But just the fact that he’s got his tongue buried in your pussy is enough to have you clenching on it. He watches you through heavy lids, waiting to see what your next move is. 
He’s enjoying your little show, he must admit. He likes seeing a sweet, clumsy virgin experience these things for the first time. He likes the fact he’s breaking you in, tearing your walls down and seeing you lost in mind-numbing pleasure. 
You surprise him by resuming the motion of your hips. You hump back and forth, riding his tongue like it’s a little toy just for you. And he supposes it is, he’d be a toy for you if you so wished. He’s addicted to this sweet, creamy little pussy and he’s not afraid to admit it. 
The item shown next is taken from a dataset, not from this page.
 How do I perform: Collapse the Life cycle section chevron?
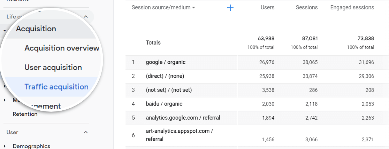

You reach down, swirling your fingers around your sticky clit. There’s lewd clicks that accompany the movements along with the sound of his tongue sliding in and out of your hole. 
You meet his gaze, he’s staring so intensely at you. It spurs you on, makes you fuck yourself on his face more confidently. 
You tap your fingers against your clit, slapping the little bud and pulling your fingers back to show Soap the sticky strings of slick that connect them to your cunt. He can’t stop himself from reaching down, wrapping his hand around his cock, jerking himself off to the sight of you smacking your clit and fucking his tongue. 
You’re pulsing around it, dripping down his face and mixing with the drool that's pooling out of his mouth. His face is a mess, it drips down his cheeks and under his neck. He’s sure there’s a pool beneath his head that will need to be cleaned up and fuck, he’ll lick it from the floor if you let him. Just as long as he gets to taste you again. 
You gasp, tossing your head back. His cock fucking aches, harder than it was before and more sensitive now that he’s already had an orgasm. He knows he’s leaking, drooling sticky precum all over himself like the horny mutt he is. 
You cum spectacularly, twitching and trembling, rubbing your clit and clenching around his tongue. It’s like a reward, swallowing down your cum straight from the source. He pulls his tongue out of your hole and wraps his lips around your clit again. 
You wail, shaking and throwing yourself face down against the couch again. You try to wrench your hips away from his punishing mouth but he wraps his arms around your thighs and continues to slurp and slobber all over that tender little bud. Your eyes roll back in your head as another orgasm tears through you, far too soon after the other. It almost hurts from how sensitive you are through it, not even able to make a sound as it washes over you. 
Only when you’re left twitching and trembling does he finally relent. There’s tears falling out of your eyes and drool dribbling down your chin. The picture of fucked out.
He laughs, folding himself over your back. 
“You still with me?” he asks, kissing your shoulder.
You whimper, “Fuck, you’re so good, Johnny.”
He chuckles, “Think you can take more?”
You eagerly nod your head and he doesn’t waste any time. He sinks his cock into you in one deep thrust. You choke on a moan, arching your back so you can feel him even deeper. 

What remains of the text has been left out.